### PROMPT
Which lines of the data contain the string "node"? Copy every one.

### TASK INPUTS
::::::::
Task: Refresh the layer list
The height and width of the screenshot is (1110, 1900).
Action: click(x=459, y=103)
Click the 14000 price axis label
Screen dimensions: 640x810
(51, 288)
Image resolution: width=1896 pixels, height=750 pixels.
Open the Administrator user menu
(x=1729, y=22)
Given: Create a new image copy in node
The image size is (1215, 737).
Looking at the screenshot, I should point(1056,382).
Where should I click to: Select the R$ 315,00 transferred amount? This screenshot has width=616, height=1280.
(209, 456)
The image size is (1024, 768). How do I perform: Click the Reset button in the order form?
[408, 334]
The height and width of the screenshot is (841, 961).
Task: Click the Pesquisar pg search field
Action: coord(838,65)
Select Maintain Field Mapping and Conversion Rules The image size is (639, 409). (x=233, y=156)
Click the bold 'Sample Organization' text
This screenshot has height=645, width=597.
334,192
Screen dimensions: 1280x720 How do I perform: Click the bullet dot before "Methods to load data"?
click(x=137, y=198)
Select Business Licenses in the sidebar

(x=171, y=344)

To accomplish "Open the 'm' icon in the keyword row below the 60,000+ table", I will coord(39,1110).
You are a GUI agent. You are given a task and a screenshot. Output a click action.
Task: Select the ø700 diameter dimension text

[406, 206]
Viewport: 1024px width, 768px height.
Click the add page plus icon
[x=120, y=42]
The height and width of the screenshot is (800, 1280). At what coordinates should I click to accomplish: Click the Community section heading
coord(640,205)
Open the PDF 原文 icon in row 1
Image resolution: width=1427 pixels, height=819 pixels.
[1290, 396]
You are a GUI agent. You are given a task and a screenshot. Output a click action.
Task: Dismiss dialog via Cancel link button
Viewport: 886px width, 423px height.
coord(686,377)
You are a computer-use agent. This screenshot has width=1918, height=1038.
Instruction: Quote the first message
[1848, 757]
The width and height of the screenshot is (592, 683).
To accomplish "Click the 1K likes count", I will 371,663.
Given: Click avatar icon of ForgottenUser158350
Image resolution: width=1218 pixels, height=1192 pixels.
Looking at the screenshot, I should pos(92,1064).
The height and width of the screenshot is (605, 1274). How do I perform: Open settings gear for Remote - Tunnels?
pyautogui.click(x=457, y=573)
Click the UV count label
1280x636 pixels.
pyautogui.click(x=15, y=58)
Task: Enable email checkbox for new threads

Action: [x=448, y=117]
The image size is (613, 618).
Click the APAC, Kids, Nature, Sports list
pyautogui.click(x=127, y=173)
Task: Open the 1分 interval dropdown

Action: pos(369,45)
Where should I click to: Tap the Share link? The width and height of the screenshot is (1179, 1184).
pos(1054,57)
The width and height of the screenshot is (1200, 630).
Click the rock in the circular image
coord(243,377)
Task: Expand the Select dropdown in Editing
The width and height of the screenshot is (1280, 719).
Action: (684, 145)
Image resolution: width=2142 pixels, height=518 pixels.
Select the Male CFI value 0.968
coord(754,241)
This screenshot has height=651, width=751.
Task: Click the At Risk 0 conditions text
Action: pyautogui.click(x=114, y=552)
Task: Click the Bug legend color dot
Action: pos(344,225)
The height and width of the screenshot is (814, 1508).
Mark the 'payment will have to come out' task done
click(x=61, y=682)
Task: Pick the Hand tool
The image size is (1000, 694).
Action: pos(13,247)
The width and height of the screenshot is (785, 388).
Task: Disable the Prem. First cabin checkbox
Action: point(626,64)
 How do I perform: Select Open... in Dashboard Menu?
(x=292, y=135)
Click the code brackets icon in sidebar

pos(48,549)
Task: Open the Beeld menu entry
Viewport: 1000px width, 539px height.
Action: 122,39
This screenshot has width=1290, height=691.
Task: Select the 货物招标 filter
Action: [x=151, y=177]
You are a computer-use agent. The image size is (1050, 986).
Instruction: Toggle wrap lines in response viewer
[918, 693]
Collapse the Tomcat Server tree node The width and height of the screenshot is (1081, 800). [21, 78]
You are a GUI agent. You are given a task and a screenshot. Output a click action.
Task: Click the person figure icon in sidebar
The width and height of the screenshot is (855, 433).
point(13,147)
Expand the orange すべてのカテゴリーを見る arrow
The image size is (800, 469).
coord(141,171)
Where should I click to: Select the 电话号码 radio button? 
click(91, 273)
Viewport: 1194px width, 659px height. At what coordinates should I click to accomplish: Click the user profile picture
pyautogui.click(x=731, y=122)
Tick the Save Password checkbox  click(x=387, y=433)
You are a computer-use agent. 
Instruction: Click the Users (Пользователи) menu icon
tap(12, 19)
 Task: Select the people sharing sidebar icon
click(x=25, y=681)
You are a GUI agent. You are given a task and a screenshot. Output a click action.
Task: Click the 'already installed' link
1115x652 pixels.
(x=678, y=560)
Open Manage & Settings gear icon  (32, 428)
::::::::
### YOUR RESPONSE
Given: Create a new image copy in node
Collapse the Tomcat Server tree node The width and height of the screenshot is (1081, 800). [21, 78]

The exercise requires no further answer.